In studies that used the AIMS (first 7 items), the mean reduction following switch to clozapine was 3 points in all studies and 11 points in studies of patients with clinical TD. There was no evidence of publication bias. Adjustment for the time between pre- and post-clozapine assessments did not reduce heterogeneity.
The researchers concluded that switching to clozapine was associated with a reduction in the severity of TD symptoms, with stronger effects in patients with clinically-significant TD at baseline. An important limitation is the small cumulative sample size (n=4 studies and n=48 patients) with clinical TD. Mentzel and colleagues suggest that in addition to treatment-resistant psychopathology (moderate-to-severe), TD warrants additional consideration as a potential indication for switching patients with schizophrenia to clozapine.

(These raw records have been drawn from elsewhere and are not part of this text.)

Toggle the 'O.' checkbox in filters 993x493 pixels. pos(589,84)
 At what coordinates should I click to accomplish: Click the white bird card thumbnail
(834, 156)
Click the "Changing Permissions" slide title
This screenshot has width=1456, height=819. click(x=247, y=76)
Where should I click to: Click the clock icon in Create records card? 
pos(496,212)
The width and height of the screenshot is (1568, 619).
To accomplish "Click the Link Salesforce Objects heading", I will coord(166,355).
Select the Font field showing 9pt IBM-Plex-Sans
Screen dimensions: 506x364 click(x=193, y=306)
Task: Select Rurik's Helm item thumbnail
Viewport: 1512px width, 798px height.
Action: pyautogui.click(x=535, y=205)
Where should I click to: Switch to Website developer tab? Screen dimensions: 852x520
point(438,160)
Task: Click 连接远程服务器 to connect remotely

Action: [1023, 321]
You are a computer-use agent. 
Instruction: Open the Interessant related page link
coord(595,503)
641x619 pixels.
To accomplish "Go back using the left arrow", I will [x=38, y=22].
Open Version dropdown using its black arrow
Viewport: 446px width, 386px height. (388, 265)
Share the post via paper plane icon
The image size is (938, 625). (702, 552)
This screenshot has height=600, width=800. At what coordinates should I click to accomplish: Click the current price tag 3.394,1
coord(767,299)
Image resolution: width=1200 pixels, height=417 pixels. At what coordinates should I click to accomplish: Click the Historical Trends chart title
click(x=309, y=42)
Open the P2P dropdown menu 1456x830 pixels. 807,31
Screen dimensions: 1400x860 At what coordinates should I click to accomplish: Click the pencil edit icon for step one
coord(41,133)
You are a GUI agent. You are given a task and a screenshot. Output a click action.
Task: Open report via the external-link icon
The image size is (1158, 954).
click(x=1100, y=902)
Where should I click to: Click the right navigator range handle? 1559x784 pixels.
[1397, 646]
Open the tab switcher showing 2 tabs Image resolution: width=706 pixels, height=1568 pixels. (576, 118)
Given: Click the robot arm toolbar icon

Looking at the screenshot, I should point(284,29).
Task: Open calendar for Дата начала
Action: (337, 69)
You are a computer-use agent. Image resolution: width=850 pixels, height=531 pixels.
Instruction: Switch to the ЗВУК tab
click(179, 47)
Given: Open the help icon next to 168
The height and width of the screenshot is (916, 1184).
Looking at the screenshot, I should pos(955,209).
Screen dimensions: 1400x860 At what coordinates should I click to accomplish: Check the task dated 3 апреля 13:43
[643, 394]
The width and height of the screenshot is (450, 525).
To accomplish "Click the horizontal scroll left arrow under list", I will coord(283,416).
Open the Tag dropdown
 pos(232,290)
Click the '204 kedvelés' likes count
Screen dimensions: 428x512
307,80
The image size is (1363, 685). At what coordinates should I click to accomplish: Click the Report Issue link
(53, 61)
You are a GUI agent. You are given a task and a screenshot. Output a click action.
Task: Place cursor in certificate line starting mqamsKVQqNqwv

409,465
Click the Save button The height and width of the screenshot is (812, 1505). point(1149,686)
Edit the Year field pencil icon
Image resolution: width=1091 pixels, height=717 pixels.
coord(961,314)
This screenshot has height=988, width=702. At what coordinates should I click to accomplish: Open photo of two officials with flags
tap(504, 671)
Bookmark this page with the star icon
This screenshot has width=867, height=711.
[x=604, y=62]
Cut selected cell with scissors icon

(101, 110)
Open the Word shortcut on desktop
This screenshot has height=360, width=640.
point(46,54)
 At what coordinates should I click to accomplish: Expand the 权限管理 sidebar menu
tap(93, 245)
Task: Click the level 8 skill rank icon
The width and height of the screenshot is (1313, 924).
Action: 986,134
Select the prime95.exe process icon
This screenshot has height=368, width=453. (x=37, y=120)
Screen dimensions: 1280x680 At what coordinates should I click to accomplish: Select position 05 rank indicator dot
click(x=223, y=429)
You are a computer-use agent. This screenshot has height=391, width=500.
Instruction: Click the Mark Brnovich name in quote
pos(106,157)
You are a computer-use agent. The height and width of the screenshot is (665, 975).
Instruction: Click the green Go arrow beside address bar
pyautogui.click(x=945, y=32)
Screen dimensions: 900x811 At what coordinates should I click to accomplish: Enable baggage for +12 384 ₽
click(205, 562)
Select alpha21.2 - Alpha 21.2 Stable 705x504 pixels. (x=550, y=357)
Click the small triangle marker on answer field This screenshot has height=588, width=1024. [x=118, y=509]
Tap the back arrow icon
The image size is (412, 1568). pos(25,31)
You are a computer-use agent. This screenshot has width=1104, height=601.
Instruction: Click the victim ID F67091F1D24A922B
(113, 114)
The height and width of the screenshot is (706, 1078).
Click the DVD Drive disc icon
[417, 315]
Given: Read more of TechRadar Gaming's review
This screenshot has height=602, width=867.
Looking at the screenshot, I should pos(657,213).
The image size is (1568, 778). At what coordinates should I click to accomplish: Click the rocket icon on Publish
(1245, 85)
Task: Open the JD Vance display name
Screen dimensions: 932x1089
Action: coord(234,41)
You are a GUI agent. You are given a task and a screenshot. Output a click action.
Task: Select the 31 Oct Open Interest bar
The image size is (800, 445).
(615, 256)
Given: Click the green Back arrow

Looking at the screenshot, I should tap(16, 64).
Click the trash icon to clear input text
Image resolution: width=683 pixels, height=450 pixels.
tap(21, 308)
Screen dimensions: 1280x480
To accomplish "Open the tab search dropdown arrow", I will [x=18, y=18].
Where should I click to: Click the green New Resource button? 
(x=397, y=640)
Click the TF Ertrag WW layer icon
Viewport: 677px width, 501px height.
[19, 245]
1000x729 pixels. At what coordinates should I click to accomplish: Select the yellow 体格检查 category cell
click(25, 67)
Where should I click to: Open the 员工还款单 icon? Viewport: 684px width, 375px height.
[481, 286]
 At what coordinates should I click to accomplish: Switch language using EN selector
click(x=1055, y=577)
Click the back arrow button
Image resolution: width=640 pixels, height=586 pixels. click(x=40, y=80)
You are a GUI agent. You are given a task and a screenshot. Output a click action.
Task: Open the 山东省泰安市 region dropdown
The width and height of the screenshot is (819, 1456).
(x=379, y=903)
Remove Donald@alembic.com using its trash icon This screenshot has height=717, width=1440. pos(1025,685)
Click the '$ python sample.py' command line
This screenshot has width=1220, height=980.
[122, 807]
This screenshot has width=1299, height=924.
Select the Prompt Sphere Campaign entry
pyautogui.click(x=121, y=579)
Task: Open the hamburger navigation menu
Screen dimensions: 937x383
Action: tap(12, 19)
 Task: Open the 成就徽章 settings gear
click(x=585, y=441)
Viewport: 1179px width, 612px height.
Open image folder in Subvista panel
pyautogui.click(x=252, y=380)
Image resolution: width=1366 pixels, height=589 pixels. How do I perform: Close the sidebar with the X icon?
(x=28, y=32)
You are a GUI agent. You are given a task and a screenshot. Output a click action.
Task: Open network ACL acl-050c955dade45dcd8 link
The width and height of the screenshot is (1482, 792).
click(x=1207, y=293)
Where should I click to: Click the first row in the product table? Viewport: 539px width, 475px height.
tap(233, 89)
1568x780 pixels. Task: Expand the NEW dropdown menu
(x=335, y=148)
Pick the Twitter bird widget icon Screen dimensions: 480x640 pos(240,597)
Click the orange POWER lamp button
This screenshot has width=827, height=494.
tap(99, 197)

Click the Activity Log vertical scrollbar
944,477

1. Miller B. Tardive Dyskinesia: A Review of the Literature. Psychiatric Times. 2017.
. Accessed November 5, 2018.
2. Chakos M, Lieberman J, Hoffman E, et al. Effectiveness of second-generation antipsychotics in patients with treatment-resistant schizophrenia: a review and meta-analysis of randomized trials. Am J Psychiatry. 2001;158:518-526.
3. Mentzel TQ, van der Snoek R, Lieverse R, et al. Clozapine monotherapy as a treatment for antipsychotic-induced tardive dyskinesia: a meta-analysis. J Clin Psychiatry. 2018;76:17r11852.